И еще. Последнее время появилось много там теорий про грыжи. Различных. Тут недавно смотрел видео чувака, который часа полтора в виде презентации, так убедительно рассказывает, что причина таких болей в мышцах – триггеры в мышцах. Типа лечите тригеры, колите в мышцы что-то там и будем вам счастье. Или как тот кинезиотерапевт у Бубновского который пытался мне вытянуть мышцы…Лично в моем случае это все были не правильные истории. Все дело, конечно, же в нерве, который придавливает грыжа. И любые итерации с мышцами тут не помогут.


А выяснить мне помог случай. После того как мне поставили катетер, и я очнулся от наркоза, врач мне говорит – вставай с кушетки, говори ощущения. Я встал. И реально ужаснулся, спазмы по задней части ноги не только не прошли, но еще и усилились. Мышцы прям деревянные, причем еще мышцы в спине тоже чет прям подспазмировались дополнительно. Думаю, опа, сделал процедурку…Врач спокойно так, ложись говорит на кушетку на живот. Распаковывает катетер, и буквально так чуток его потянул на себя…И о чудо, меня выпрямило, и все спазмы в миг прошли. Мышцы эластичные, все отлично. И врач объясняет что они очень близко подвели катетер к грыже, и он немножко задел тот де нервик который и грыжа задевала. Катетер чуть отодвинул, от нерва, и все – здоровый человек, с нормальными мышцами, ни фига не укоротившимися от возраста  (любимая тема Бубновского).

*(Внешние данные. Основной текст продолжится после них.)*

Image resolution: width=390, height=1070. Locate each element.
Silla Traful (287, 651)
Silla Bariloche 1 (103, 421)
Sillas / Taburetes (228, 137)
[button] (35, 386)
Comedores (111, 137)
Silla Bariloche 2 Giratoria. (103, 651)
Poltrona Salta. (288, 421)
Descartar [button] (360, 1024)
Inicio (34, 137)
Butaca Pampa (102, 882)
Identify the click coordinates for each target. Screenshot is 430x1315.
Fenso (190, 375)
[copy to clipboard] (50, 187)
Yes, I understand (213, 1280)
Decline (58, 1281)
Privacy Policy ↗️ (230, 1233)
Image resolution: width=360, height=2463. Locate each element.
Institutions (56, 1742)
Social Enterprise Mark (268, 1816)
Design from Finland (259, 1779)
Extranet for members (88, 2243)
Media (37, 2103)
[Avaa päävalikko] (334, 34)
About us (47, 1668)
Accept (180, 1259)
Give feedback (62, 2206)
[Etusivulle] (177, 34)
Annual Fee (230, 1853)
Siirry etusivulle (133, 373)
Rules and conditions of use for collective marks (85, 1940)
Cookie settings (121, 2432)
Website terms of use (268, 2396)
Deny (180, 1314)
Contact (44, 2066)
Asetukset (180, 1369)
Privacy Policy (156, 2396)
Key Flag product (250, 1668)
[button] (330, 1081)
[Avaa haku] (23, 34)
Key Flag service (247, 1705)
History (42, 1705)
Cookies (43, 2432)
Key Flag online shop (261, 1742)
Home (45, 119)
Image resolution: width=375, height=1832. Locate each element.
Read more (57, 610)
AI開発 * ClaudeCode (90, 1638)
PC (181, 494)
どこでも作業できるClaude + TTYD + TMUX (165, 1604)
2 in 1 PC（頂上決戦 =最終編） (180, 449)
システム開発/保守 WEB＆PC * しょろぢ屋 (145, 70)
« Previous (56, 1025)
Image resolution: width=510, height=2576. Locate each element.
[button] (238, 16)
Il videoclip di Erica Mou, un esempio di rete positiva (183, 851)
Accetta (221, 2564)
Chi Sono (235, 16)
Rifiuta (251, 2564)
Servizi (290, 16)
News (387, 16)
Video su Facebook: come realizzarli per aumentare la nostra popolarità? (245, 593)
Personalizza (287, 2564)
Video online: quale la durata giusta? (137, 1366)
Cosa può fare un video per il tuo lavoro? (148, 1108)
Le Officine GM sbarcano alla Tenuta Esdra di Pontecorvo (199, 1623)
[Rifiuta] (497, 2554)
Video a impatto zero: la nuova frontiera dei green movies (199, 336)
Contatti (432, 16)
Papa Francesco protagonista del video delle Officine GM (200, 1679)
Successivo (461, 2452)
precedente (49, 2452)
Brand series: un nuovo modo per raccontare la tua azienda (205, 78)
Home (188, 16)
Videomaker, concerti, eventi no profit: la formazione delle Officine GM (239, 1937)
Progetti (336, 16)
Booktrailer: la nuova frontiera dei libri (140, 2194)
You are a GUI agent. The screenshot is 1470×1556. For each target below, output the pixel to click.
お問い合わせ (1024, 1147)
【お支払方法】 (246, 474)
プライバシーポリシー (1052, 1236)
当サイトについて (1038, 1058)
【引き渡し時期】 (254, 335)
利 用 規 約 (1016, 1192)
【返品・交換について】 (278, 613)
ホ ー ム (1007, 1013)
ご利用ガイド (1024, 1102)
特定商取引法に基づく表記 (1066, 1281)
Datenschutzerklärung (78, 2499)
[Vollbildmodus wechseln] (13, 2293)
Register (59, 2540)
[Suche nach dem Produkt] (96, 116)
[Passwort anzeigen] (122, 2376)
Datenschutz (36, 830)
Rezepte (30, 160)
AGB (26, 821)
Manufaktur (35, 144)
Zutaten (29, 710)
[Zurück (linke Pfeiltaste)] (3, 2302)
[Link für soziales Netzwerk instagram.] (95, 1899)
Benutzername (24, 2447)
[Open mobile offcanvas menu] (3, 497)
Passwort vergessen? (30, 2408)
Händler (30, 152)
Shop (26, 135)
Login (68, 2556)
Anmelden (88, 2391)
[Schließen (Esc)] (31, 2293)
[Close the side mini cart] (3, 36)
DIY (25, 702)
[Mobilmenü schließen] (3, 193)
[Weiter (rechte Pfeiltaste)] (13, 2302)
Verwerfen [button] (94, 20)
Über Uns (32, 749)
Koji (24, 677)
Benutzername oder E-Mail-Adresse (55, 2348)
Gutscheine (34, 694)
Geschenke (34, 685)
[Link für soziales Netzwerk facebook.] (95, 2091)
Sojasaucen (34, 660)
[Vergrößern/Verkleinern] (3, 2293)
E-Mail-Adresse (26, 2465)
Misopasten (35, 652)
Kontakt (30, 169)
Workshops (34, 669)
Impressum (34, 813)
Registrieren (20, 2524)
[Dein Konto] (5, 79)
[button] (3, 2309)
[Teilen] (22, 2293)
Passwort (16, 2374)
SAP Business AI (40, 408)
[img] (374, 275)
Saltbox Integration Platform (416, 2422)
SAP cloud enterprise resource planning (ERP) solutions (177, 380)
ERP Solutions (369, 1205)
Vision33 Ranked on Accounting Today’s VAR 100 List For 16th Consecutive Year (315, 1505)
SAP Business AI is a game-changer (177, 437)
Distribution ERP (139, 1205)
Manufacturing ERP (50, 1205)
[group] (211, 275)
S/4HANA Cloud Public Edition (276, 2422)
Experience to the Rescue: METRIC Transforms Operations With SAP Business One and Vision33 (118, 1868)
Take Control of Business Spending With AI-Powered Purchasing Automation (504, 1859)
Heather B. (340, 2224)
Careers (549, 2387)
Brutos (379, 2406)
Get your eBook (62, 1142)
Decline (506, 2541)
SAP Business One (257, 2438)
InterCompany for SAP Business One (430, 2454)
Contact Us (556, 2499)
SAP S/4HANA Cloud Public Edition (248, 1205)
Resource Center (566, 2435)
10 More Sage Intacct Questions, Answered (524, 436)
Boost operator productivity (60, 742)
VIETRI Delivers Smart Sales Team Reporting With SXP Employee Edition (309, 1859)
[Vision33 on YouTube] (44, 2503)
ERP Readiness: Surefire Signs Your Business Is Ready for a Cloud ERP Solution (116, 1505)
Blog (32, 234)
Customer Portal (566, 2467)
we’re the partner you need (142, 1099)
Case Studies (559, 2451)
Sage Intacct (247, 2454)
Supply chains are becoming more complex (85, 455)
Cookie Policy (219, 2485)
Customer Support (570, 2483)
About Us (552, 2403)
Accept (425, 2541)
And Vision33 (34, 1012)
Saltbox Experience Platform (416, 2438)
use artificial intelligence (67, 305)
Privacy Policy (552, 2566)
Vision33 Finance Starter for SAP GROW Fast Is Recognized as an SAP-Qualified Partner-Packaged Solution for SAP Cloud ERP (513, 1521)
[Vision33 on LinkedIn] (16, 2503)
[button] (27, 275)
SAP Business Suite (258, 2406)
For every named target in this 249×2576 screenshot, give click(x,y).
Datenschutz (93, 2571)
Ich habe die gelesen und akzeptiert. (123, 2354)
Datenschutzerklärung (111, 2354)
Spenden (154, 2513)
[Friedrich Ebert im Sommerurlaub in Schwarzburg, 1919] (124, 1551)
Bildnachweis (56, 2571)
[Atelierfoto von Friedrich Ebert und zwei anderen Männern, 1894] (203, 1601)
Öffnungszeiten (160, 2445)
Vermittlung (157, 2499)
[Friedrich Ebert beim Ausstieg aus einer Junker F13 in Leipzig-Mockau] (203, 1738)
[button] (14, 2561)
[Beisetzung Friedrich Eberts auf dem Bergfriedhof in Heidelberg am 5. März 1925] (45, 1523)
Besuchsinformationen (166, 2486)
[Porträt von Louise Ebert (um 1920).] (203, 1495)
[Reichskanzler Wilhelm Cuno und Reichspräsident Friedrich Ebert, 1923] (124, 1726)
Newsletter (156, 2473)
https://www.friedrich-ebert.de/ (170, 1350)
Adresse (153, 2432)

Вот так я на своей шкуре ощутил прямую связь между спазмами и болями в мышцах от нерва. И в моем случае, хоть я бы обкололся в мышцы ища там какие-то триггеры, иголками, лекарствами, хоть год растягивал их у Бубновского ничего бы скорее не помогло.


----------



## Moses (28 Май 2017)

Как я понимаю,это примерно тоже самое что и эпидуральная блокада,только поэффективней?И если не помогла блокада,то маловероятно что поможет этот катетер?


----------



## Игорь1980 (28 Май 2017)

Ну я делал и эпидуральную блокаду в Москве, мне немного лучше стало, но в целом не помогло.


----------



## Moses (28 Май 2017)

Интересно почему у нас не практикуют.Тем более если эффективно,можно не плохо зарабатывать,ну и попутно людям помогать


----------



## Игорь1980 (28 Май 2017)

Я тоже не могу понять. Процедура не особо сложная.


----------



## Moses (28 Май 2017)

Кто ищет тот всегда найдет)))Нагуглил: делают в Питере...12000 руб.приблизительно.Странно что в русскоязычном интернете отзывов нет.


----------



## Тигги (28 Май 2017)

@Игорь1980, спасибо за отзыв. Выздоравливайте! На форуме поднималась тема еще в 2013 году. https://www.medhouse.ru/threads/15596/   Метод вроде не новый, а отзывов нет. Может, полегчало и сглазить боятся.  Странно, что не проводят такую процедуру в Москве, если она эффективна и во многих случаях помогает избежать операции... Как буду в клинике боли спрошу у них, почему они не делают, наверняка знают об эпидуральной катетеризации по методу Раца.


----------



## Игорь1980 (28 Май 2017)

Moses написал(а):


> Кто ищет тот всегда найдет)))Нагуглил: делают в Питере...12000 руб.приблизительно.Странно что в русскоязычном интернете отзывов нет.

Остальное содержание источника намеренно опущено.